Notes from June 2025


Dans les oliviers à Capri

One of the reasons I left social media was to be more present in my own life. To pay closer attention to what I notice and what I remember at the end of the day.

June was a turning point. My husband took me to New York City, and for the first time in years, I was fully present in the moment.

I’m a homebody. My days are usually quiet and grounded in routine. But June was busy and filled with art and beauty. I felt deeply grateful for every bit of it.

These are a few of the things I’ll remember.

Othello on Broadway

This is my year of Shakespeare. My resolution for 2025 is to read all of his plays and watch a performance of each one—whether on film, in a recorded production, or live.

I didn’t plan my Year of Shakespeare around Denzel Washington starring in Othello on Broadway, but it was an extraordinary coincidence. My husband surprised me with tickets, and the performance was powerful. Washington brought one of Shakespeare’s most complex characters fully to life.

A once in a lifetime theatre experience. I feel incredibly lucky to have seen it.

The Picture of Dorian Gray starring Sarah Snook

We also saw Sarah Snook’s one woman performance of The Picture of Dorian Gray. She played all 26 roles with clarity, wit, and wild energy. No intermission. One actor. Full throttle.

I left the theatre exhausted and in awe. It may be one of the most brilliant performances I’ve ever seen.

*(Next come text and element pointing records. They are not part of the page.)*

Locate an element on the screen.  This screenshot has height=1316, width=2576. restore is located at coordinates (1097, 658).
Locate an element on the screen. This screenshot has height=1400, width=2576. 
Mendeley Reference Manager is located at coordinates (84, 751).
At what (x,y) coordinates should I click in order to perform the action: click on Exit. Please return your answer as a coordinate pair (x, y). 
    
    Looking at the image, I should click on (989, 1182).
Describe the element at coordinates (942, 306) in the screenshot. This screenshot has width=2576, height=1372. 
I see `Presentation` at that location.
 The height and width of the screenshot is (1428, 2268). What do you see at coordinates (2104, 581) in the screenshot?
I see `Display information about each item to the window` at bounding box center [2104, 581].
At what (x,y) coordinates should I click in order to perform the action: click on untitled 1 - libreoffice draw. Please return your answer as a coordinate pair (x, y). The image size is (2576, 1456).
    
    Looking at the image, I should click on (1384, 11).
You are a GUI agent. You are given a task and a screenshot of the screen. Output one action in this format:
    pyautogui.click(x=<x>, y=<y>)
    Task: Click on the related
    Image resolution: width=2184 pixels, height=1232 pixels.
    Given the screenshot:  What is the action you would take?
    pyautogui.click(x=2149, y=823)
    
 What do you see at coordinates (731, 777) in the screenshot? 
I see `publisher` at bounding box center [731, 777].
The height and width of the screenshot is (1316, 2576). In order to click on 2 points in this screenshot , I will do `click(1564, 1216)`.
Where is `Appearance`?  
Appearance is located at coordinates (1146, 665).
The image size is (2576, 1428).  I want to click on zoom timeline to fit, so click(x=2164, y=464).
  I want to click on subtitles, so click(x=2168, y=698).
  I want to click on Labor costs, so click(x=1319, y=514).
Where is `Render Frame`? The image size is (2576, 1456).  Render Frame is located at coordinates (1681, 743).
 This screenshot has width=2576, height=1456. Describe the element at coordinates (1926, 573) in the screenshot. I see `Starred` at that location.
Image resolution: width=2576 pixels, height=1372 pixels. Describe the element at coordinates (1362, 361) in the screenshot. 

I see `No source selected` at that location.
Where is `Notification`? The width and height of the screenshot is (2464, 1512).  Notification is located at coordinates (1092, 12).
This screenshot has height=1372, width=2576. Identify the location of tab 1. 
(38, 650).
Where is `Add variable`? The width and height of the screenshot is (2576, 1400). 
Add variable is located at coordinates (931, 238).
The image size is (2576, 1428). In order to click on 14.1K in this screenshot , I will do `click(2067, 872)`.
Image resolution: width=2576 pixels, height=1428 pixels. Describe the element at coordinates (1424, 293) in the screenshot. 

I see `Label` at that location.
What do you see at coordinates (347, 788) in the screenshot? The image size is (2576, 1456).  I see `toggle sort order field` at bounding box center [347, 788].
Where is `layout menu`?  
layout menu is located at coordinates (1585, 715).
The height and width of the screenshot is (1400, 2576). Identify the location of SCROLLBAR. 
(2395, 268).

Sargent and Paris at The Metropolitan Museum of Art

Madame X

One of the highlights of my month was seeing Sargent and Paris, a luminous exhibit at the Met created in collaboration with the Musée d’Orsay. It traces John Singer Sargent’s early years in the French capital, from his arrival as an 18 year-old art student to his rise as a celebrated portraitist at the Paris Salon in the early 1880s. It’s an evocative look at the Belle Époque city where a young Sargent hit his stride.

The centerpiece, of course, is the infamous portrait of Parisian socialite and American expatriate Virginie Amélie Avegno Gautreau. Madame X. Sargent and Gautreau set out to create a sensation, and they delivered. Its original version, with a fallen dress strap slipping from her shoulder, caused an uproar. The scandal was so intense that Sargent repainted the strap. His reputation eventually recovered; Virginie’s never did.

An Afternoon at Three Lives & Company

A book stack from Three Lives & Company in the West Village

My favorite independent bookstore in the country. I work in a bookstore myself, and even so, Three Lives always surprises me — their curation is that good.

Every time I visit, I leave with a stack of titles I’ve never seen before. The space is quiet, timeless, and intimate.

An afternoon here is an afternoon to savor.

Dinner at Cafe Luxembourg

Reading I Regret Almost Everything, the memoir of Keith McNally—founder of NYC classics like Odeon, Minetta Tavern, and Balthazar—made me nostalgic for a New York that only exists in my memory.

So a romantic dinner with my love at another McNally gem, Café Luxembourg (co-founded with his then-wife Lynn Wagenknecht), felt just right: classic, candlelit, full of character. Like stepping into another time.

Moules frites, a bottle of Margaux Bordeaux, and the full charm of the Upper West Side.

Diptyque Philosykos

It’s been a brutally hot summer, and most perfumes feel too heavy or cloying. Philosykos is the antidote.

Cool, green, and airy—it smells like sitting in the shade of a fig tree, on a white stone terrace, while dipping your feet into a cool, clear stream.

Wearing it makes the heat feel almost bearable.